→ **Work to complete**: Report how many lines in the entries below have the word "plus" in them, and give no other words.

→ **Dataset content**:
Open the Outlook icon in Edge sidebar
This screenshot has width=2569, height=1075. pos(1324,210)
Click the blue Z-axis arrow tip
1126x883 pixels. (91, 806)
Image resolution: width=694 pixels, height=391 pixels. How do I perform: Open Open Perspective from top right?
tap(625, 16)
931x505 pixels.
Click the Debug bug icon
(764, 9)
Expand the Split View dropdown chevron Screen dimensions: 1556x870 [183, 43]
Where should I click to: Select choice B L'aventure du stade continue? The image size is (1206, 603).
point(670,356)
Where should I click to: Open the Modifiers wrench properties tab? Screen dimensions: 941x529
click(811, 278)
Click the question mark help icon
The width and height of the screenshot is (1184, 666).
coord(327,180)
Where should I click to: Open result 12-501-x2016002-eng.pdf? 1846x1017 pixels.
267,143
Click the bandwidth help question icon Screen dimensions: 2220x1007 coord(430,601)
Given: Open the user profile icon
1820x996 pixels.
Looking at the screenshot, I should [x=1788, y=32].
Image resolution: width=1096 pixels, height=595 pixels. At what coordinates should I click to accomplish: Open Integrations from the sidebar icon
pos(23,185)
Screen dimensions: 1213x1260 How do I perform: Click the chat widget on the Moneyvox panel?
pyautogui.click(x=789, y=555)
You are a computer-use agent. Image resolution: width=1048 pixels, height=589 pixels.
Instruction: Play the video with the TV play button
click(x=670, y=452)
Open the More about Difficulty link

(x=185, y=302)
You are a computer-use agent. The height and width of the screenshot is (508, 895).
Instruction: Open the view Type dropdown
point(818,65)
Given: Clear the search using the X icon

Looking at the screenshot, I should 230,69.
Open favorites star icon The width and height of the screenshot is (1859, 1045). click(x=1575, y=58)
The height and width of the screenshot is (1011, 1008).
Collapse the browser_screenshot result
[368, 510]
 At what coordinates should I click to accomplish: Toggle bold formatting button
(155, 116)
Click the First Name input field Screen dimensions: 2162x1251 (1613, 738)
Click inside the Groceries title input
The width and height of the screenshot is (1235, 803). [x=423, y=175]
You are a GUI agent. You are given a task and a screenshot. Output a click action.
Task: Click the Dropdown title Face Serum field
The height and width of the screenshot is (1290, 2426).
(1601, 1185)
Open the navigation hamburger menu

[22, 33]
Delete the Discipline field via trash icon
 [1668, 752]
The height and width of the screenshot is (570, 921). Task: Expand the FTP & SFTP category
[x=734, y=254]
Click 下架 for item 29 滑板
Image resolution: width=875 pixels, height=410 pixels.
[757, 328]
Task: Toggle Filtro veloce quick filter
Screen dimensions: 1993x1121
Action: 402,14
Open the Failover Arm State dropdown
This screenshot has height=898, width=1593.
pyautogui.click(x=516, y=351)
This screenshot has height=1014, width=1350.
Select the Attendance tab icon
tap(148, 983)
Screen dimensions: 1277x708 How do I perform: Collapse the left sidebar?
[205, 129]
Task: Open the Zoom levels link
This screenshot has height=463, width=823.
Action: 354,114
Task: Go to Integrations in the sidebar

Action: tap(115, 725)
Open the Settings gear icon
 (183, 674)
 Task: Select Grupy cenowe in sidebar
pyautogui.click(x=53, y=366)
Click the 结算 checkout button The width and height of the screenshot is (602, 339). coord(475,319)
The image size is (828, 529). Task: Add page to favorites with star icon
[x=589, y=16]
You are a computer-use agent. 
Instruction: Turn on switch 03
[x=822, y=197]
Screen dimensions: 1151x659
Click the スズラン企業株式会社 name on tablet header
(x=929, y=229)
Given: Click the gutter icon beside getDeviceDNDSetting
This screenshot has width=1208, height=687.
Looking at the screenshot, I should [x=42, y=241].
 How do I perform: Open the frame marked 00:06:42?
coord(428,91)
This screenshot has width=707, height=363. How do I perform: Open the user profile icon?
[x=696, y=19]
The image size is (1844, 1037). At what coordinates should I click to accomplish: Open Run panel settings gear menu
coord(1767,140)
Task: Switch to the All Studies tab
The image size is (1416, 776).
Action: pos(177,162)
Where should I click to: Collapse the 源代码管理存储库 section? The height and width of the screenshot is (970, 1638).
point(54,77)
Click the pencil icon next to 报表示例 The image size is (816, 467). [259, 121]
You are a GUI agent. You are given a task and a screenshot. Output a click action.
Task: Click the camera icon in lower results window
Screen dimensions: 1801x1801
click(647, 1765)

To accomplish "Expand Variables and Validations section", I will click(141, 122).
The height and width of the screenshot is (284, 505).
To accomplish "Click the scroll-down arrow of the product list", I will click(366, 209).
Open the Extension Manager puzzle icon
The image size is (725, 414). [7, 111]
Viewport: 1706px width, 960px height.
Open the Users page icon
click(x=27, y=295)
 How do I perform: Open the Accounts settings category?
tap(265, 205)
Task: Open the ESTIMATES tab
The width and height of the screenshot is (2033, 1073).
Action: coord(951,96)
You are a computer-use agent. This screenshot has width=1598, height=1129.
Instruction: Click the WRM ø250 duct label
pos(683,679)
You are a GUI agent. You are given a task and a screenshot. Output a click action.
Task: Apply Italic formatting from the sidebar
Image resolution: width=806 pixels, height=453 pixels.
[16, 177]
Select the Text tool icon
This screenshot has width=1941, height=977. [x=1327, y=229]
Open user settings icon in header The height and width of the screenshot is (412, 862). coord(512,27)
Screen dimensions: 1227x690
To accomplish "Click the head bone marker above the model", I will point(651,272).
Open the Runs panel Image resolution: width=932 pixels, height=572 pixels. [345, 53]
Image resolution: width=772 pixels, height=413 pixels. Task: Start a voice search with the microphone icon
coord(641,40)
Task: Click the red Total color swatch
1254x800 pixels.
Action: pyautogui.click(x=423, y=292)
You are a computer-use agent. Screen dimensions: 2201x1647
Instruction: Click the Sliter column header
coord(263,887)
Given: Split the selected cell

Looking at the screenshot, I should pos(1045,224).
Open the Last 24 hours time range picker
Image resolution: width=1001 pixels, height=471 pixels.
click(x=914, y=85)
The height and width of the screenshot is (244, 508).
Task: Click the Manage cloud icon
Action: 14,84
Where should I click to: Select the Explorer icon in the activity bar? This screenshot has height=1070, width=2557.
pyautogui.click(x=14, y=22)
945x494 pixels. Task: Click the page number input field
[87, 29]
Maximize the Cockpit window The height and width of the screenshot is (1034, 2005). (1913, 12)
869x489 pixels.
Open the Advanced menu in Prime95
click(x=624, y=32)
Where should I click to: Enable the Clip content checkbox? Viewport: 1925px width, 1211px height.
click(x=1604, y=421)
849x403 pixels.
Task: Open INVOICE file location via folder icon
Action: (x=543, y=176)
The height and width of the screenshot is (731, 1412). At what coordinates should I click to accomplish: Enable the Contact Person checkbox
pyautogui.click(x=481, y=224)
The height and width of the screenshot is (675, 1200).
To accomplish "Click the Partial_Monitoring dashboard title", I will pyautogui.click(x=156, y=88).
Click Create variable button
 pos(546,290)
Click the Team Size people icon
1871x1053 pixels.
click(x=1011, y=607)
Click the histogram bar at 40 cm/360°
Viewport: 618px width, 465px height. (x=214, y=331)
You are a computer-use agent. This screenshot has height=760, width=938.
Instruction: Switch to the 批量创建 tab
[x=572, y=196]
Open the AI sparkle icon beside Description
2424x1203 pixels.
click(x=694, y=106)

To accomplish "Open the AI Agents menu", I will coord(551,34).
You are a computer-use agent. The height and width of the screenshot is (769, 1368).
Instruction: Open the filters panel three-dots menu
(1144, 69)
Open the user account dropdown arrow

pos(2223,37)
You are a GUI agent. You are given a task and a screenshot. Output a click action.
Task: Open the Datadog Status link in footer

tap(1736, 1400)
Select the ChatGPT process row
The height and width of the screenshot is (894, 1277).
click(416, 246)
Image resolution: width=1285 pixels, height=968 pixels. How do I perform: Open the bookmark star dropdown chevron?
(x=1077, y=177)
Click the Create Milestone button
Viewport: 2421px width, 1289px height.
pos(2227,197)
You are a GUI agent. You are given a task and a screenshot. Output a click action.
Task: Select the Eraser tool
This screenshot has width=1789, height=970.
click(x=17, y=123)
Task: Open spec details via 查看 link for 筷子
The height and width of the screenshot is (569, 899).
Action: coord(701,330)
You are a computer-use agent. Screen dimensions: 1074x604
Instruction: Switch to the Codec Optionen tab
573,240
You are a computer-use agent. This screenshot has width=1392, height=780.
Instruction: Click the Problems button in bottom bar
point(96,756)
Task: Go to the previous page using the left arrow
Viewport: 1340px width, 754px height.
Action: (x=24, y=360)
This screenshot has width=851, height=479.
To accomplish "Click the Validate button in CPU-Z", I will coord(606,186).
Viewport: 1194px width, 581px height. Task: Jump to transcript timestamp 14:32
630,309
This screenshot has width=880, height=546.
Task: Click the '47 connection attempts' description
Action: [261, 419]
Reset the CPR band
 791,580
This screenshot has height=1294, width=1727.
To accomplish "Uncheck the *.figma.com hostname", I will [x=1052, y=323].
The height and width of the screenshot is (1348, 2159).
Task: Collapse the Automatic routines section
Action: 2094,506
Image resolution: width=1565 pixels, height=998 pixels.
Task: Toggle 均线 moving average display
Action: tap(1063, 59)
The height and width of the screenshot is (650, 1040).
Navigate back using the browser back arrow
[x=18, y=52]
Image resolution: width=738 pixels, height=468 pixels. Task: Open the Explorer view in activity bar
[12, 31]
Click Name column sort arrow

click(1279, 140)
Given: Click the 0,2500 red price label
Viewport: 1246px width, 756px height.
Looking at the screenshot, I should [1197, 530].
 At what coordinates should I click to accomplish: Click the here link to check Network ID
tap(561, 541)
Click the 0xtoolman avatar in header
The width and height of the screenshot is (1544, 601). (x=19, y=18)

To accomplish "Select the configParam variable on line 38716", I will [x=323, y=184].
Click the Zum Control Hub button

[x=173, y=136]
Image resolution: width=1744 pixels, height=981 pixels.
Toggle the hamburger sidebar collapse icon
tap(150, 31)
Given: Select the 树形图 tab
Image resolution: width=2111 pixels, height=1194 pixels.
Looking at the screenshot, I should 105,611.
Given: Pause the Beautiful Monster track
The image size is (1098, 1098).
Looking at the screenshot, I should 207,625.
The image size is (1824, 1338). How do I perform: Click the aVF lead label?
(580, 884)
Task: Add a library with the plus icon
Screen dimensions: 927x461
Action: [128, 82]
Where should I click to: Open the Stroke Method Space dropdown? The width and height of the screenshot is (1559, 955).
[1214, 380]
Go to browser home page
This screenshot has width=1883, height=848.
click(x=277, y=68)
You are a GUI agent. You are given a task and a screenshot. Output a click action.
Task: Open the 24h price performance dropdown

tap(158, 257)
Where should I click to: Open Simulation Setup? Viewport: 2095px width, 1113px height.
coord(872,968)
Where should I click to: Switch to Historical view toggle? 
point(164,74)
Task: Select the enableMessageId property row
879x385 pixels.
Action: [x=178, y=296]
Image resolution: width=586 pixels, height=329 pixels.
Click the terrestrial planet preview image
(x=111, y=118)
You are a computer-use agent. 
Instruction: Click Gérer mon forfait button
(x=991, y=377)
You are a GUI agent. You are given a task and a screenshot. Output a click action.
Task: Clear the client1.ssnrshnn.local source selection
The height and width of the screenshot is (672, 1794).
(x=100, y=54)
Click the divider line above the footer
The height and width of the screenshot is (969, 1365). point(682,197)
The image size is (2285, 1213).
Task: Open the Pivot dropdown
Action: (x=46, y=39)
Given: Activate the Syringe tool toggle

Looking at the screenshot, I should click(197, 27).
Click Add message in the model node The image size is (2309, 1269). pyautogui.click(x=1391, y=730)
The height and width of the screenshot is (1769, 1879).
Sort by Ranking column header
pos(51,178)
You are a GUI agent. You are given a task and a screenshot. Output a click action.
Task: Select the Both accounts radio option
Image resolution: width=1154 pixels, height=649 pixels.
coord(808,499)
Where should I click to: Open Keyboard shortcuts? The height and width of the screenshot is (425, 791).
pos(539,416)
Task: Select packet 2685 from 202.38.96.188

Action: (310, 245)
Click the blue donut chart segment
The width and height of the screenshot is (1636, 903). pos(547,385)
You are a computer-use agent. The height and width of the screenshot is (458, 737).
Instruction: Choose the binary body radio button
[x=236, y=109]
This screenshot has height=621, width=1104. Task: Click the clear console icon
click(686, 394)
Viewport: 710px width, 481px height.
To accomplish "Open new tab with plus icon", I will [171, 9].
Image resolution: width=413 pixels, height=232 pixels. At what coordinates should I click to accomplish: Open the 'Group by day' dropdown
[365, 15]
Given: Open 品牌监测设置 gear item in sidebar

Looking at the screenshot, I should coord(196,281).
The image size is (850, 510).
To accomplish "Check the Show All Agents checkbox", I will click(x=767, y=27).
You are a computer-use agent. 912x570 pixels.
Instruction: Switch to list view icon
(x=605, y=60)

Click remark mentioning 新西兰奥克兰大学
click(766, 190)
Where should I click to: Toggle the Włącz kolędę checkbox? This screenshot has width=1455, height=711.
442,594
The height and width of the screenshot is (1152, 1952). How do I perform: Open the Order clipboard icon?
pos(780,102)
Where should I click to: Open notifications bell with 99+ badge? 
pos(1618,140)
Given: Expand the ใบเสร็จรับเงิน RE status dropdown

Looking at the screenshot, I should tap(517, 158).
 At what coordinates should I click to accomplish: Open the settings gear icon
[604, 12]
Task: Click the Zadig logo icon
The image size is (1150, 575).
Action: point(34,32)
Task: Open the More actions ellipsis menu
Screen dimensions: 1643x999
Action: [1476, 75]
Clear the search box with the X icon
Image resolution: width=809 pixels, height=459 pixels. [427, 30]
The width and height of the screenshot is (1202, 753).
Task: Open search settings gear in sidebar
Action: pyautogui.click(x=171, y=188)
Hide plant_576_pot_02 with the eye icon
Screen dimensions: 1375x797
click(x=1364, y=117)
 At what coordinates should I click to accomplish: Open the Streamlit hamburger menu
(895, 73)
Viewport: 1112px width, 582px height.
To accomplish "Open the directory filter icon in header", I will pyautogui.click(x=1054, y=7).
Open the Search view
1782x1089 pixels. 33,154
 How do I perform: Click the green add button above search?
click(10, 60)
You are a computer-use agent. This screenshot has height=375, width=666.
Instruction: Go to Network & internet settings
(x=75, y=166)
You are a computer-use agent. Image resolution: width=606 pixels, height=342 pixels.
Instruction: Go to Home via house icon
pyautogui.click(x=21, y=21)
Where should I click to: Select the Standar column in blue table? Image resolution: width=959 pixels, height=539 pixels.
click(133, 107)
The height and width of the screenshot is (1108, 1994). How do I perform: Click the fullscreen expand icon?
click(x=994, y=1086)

→ **Expected answer**: 2